ただ現実には、そう悠長なことも言っていられなかったろう。暴力団に売り上げをガジられ、ゴロツキに悩んだ新宿の商店主たちは、加納を徹底的に持ち上げ利用した。頼りにならない警察とは違い、どんな相手であっても臆せず、自警団の先頭に立ってくれたのだから、便利な存在になっていった。
自警団として活躍した愚連隊
商店主たちは加納を守護神とあがめ、「神様、仏様、加納様」と、あちこちで褒め称えた。戦後の一時期、新宿で加納の人気は絶大だった。生前、加納の誕生会に出席した京王プラザホテル関係者や、武蔵野館(映画館)の総支配人たちは何度も加納の喧嘩を目撃し、その拳に助けられたと証言している。通常なら誰かに用心棒を頼むと金をせびられるが、加納の要求はただ食いと映画の無料鑑賞だけだったから、費用対効果は絶大だった。

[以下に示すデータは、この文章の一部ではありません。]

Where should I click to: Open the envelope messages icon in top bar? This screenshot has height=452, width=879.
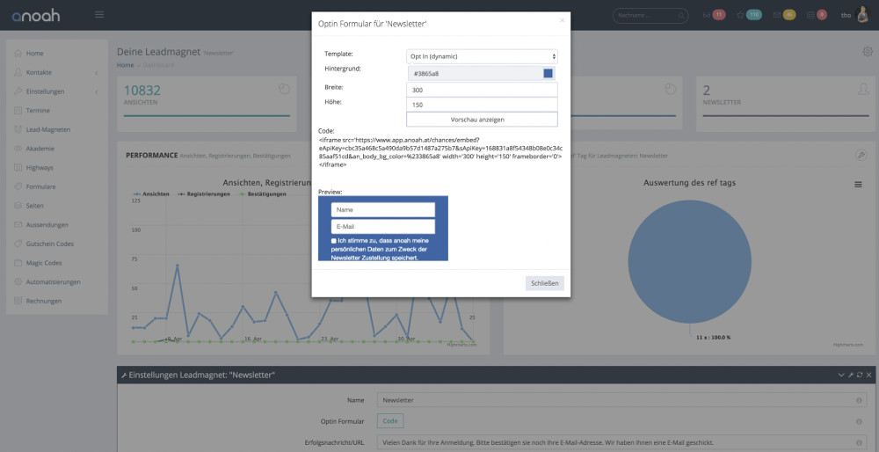(x=776, y=15)
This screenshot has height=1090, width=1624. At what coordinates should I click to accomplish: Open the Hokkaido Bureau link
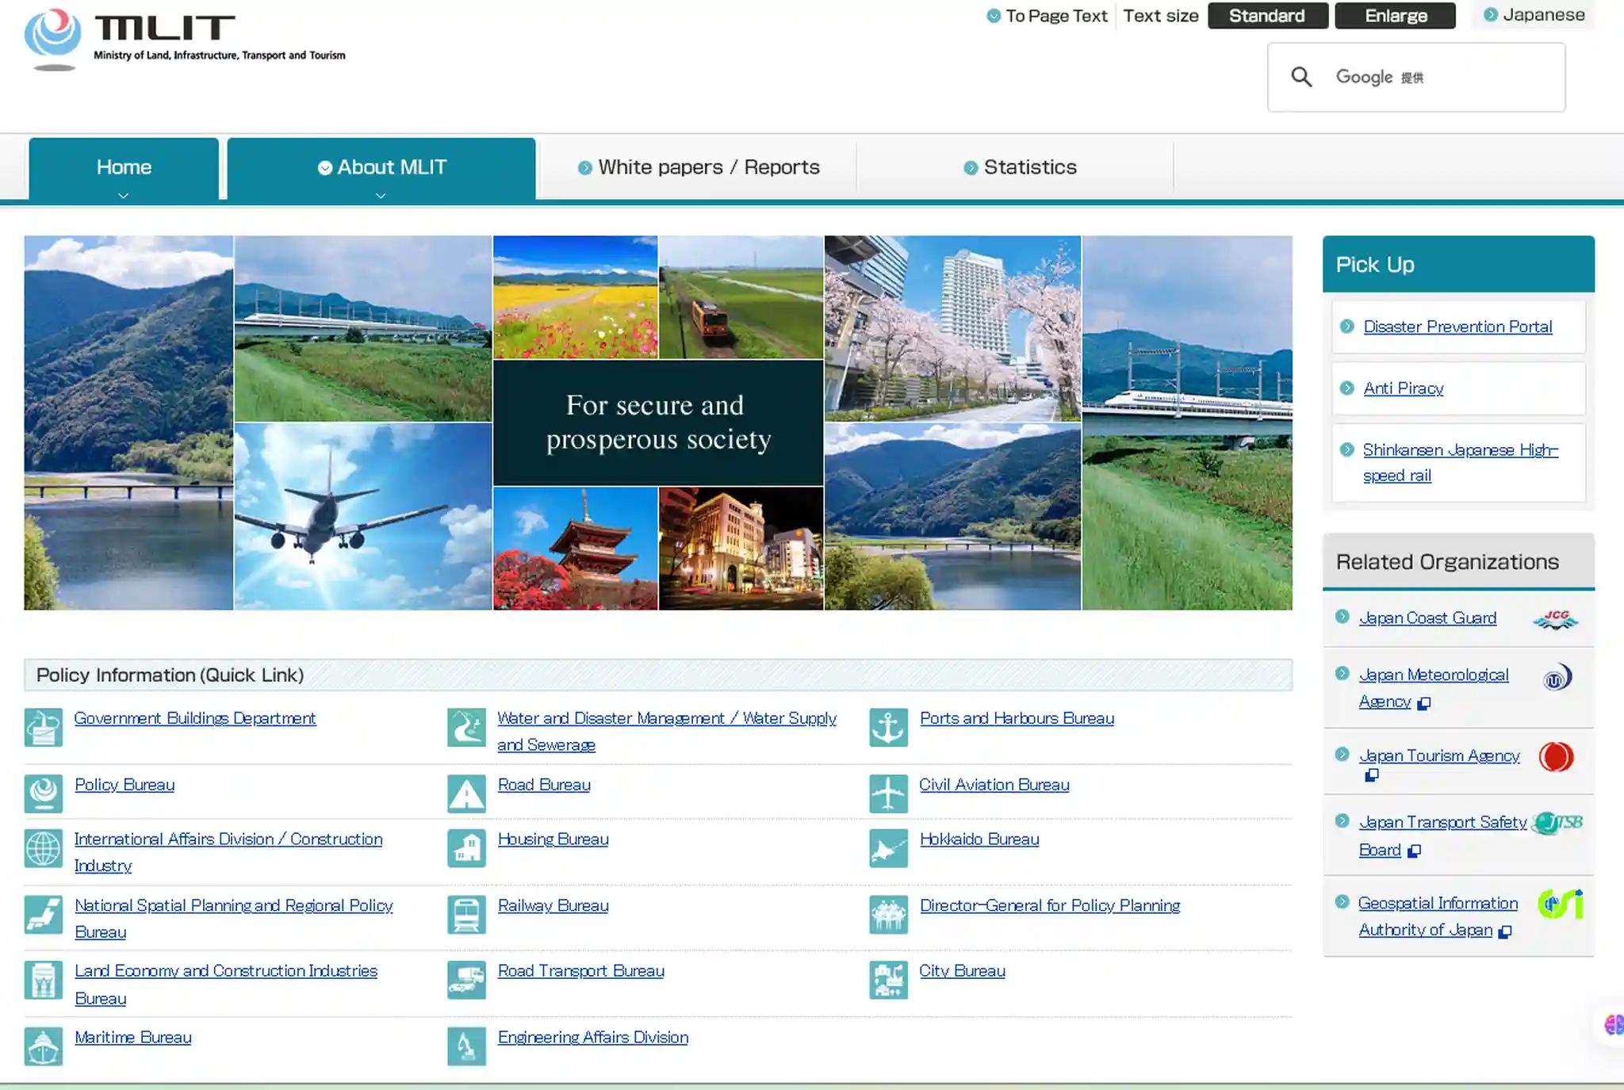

「みっちゃんが現れると、サーッと人混みが割れる。そうして相手はあっという間にKOなんだよ」(新宿の喫茶店経営者・故人)
という証言は、誇張はあってもあながち嘘ではない。
ヤクザたちが一目置いていたのも事実らしかった。単に腕っ節が強いだけではなく、頭も切れたのだ。複数の相手と喧嘩をするときは、背後を壁にして、確実に相手のリーダー格を狙った。荒唐無稽にみえるファンタジーは、細部をみると心理学的に辻褄の合う戦法になっていて、殺気だった場面を飲み込んでしまうツボも心得ていた。
「うちの縄張りで好き勝手なことしやがって!」
「そんなもん、地図には載ってねぇだろう!」
掛け合いでは、答えにつまった側が負けだ。ここでの劣勢は、喧嘩になってからの流れを大きく左右する。ナイフや拳銃を使わなかったのは、喧嘩をスポーツの範疇にとどめておきたかった加納の作戦だった。素手の相手に武器は使えない……ヤクザの側にもまだロマンと潔さが残っていた。
暴力団にも一目置かれる存在
実際、晩年になっても、新宿の暴力団たちは加納に敬意を払っていた。自由気ままに新宿を徘徊する薄汚いジジィに、ぱりっとしたスーツを着込んだ強面たちが最敬礼する様子はコミカルだった。
ただし、暴力団がその気になれば、加納を殺すことはできただろう。大勢で闇討ちし、拳銃を使って撃ち殺してしまえばいいだけの話である。暴力団が本気にならなかったのは、加納がうなるほど金を持っており、彼らの米櫃に手を出さなかったからだ。